The presence of the same HR-HPV genotype at inclusion and at follow-up was defined as a persistent infection. At follow-up, women with benign cytology who tested negative for HR-HPV DNA but were positive for low-risk (LR) HPV DNA according to the Luminex assay, the HR-HPV status was considered as negative or as cleared infection.

Endpoints

The endpoint was the development of histologically confirmed HSIL or worse over a follow-up period of four years.

Statistical evaluation

Statistical comparisons were based on two-sided chi-square tests. All comparisons were two-sided, and a 5% level of significance was applied. The strength of association between the HPV mRNA results and the development of cervical abnormalities was measured using relative risk and the corresponding 95% confidence intervals.
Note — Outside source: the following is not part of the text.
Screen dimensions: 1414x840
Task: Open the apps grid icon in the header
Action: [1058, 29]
Cumulative incident rates (CIR) during the follow- up period were calculated according to Kaplan-Meier survival analysis and presented as percentages with the corresponding 95% Confidence Interval (CI).

The statistical analyses were performed using SPSS version 19.0 or higher (IBM Corp., Amonk, NY, USA) and Omnistat (SBU, Trelleborg, Sweden).

Results

Over a total surveillance period of 49 months (SD 11.0), the detection rate of histologically confirmed HSIL or worse was 3.6% (10/271).
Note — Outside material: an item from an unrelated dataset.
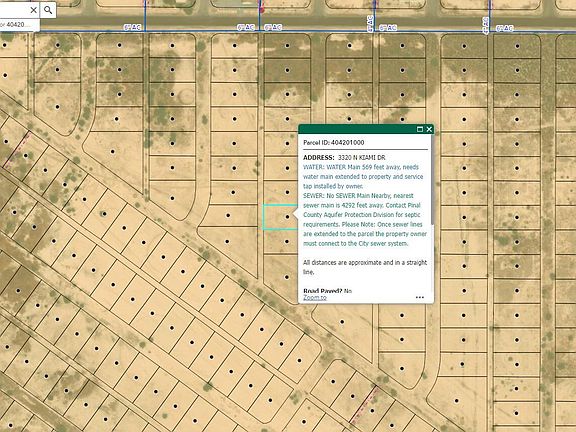Maximize the parcel info popup
The image size is (576, 432).
point(420,129)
Low-grade lesions were detected in other 13.3% (36/271) women. In 33 cases the diagnosis of ASCUS or LSIL lesions was based on cytological results and in the remaining three cases it was histologically confirmed.

The CIR for HSIL or worse was 29.7% (95% CI 24.8-30.0) in the subgroup of HR-HPV mRNA positive individuals and 0% in those women with a negative HR-HPV mRNA result (p=0.002) (Figure 2 & Table 2). The corresponding CIRs for ASCUS or worse were 59.9% (95% CI 57.3-66.2) and 26.1% (95% CI 16.5-35.9), respectively (p=0.001) (Figure 3). Among HR-HPV mRNA positive women, the relative risk to be diagnosed with HSIL or worse was 32.1% (95% CI 1.9-542) and 4.3% (95% CI 2.4-8.0) for the development of ASCUS or worse.
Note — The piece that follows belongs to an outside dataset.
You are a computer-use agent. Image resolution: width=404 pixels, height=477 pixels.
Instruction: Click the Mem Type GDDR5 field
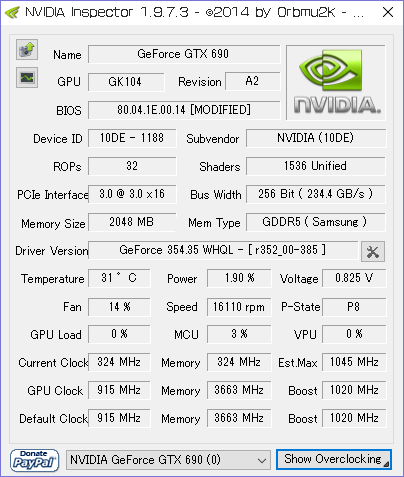[316, 222]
At baseline the overall HPV mRNA positivity rate was 39.5% (107/271) and HR-HPV mRNA was present in all cases of histologically confirmed HSIL and in 67% (24/36) of the women diagnosed with ASCUS or LSIL.

Among women testing positive for HR- HPV DNA types 16/18 the CIR for HSIL or worse was 14.6 % (95% CI 13.3-22.7) and among those with other HR-HPV DNA types the corresponding figure was 18.5% (95% CI 13.2-23.7, p=0.68). The CIRs for ASCUS or worse were 64.9% (95% CI 47.05-72.9) for women infected with HR-HPV DNA types 16/18 and 51.1% (95% CI 43.05-63.8, p=0.67) in the other subgroup (Table 2).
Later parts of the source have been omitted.